Of course, that's the easy part and when Daltrey enters his voice lacks its former wallop. But that's an impression which doesn't remain. And Townshend is also back on top form penning brittle, angry rock (A Man in A Purple Dress is a swipe at religious figureheads) and some penetrating ballads which stand alongside some of The Who's best work in the late Sixties and early Seventies.
There are many echoes of former greatness here: that opener and the oddly-named Mike Post Theme recall passages from Quadrophenia, and God Speaks of Marty Robbins is a lovely lean ballad.
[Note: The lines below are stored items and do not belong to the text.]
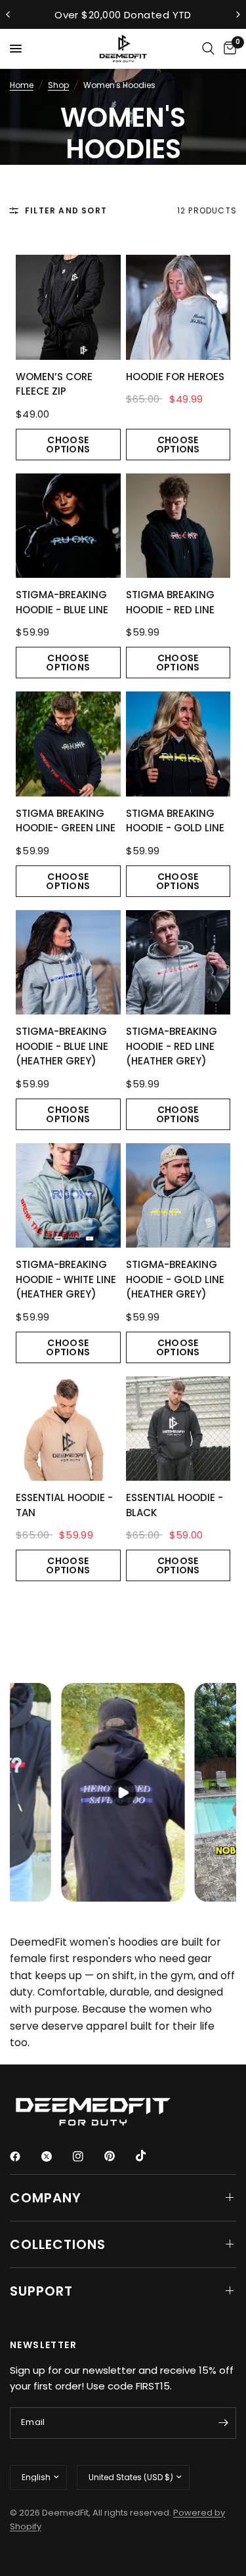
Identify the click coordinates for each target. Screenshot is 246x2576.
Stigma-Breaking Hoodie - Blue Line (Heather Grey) (62, 1046)
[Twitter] (55, 2156)
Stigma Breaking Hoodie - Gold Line (175, 820)
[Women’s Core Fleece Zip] (68, 307)
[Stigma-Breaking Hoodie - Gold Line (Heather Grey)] (178, 1195)
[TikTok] (150, 2155)
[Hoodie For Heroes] (178, 307)
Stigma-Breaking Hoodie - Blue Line (62, 602)
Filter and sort (66, 210)
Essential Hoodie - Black (174, 1505)
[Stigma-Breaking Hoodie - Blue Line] (68, 526)
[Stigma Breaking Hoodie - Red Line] (178, 526)
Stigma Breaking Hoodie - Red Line (170, 602)
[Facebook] (24, 2156)
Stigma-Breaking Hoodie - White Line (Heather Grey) (66, 1279)
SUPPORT (41, 2291)
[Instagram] (87, 2156)
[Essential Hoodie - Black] (178, 1428)
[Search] (208, 48)
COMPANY (45, 2198)
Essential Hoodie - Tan (64, 1505)
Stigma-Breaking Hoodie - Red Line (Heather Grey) (171, 1046)
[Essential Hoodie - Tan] (68, 1428)
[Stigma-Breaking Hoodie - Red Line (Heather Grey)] (178, 962)
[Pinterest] (118, 2155)
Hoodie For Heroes (175, 376)
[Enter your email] (223, 2423)
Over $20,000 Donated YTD (123, 15)
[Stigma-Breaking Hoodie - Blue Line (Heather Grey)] (68, 962)
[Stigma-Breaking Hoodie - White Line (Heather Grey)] (68, 1195)
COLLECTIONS (58, 2244)
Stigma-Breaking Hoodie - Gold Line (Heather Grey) (175, 1279)
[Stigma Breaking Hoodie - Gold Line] (178, 744)
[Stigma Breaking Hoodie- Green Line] (68, 744)
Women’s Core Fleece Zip (54, 384)
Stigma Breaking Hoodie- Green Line (65, 820)
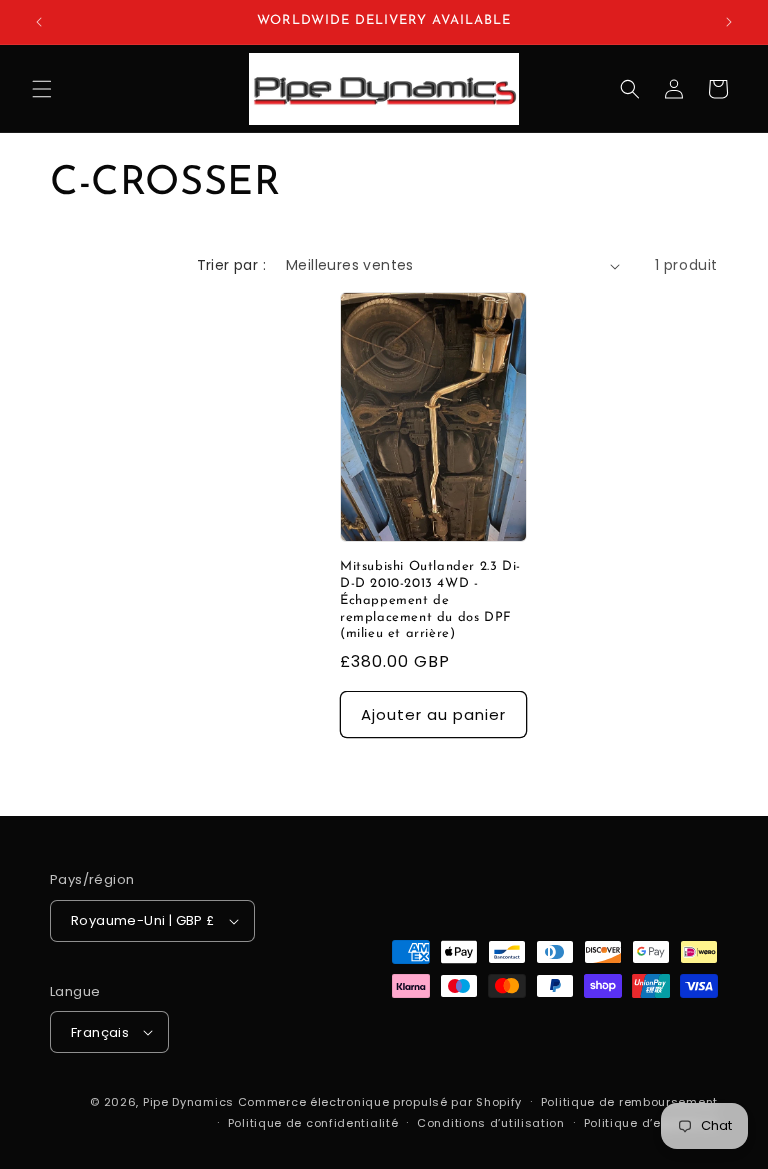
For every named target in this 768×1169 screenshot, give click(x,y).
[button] (42, 89)
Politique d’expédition (651, 1123)
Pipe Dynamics (188, 1102)
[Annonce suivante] (729, 22)
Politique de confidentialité (313, 1123)
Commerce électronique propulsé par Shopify (380, 1102)
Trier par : (231, 265)
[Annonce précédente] (39, 22)
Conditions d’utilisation (491, 1123)
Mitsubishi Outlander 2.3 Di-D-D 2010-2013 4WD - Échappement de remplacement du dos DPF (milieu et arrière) (430, 600)
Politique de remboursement (629, 1102)
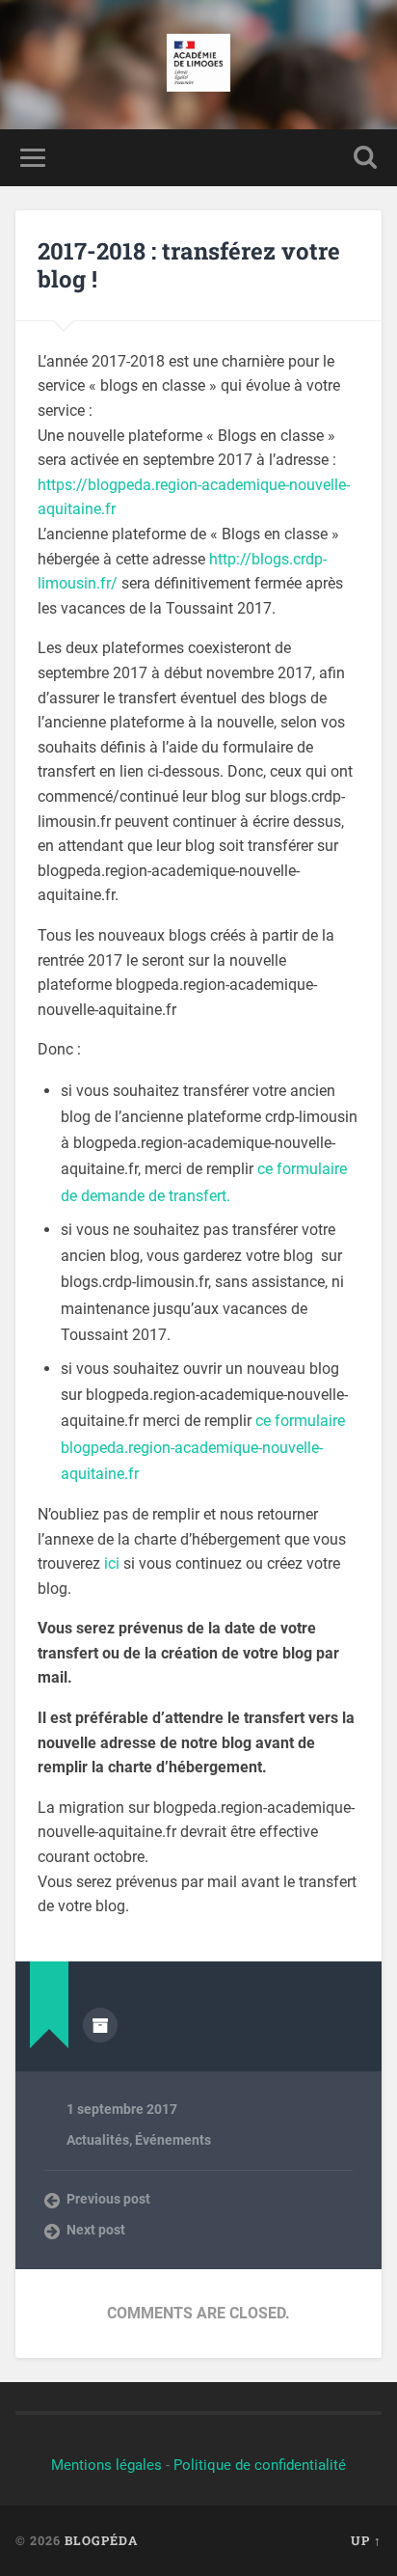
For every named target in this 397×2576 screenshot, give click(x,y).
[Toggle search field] (365, 157)
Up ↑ (366, 2540)
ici (111, 1563)
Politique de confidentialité (259, 2465)
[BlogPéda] (199, 65)
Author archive (100, 2025)
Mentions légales (106, 2465)
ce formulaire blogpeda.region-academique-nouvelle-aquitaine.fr (203, 1446)
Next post (95, 2229)
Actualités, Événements (138, 2140)
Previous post (108, 2198)
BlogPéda (101, 2540)
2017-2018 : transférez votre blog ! (189, 264)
But In the Ether finds Townshend doing his Tom Waits impersonation to no great effect.
Most interest alights on the 11-track mini-opera Wire and Glass, an oddly impenetrable song cycle which seems to be about three kids who become a rock band with all the triumphs and tragedies that journey entails.
Townshend was doubtless thinking of the '79 Cincinnati tragedy (when 11 fans were crushed at a Who show) when he wrote and sang the weary They Made My Dream Come True: People Died Where I Performed.
Daltrey really steps up for the angry, then wistful songs (some of which, like We Got A Hit and Mirror Door, nod back to mid-60s The Who), and the cycle ends with the wistful Tea & Theatre.
After decades of Townshend ambitiously pursuing sprawling concept pieces, these dense songs and the tight mini-opera leave the impression that The Who - like Elton John on his new album - sound at their best when, even 24 years on fromn their last Who album, they sound like themselves.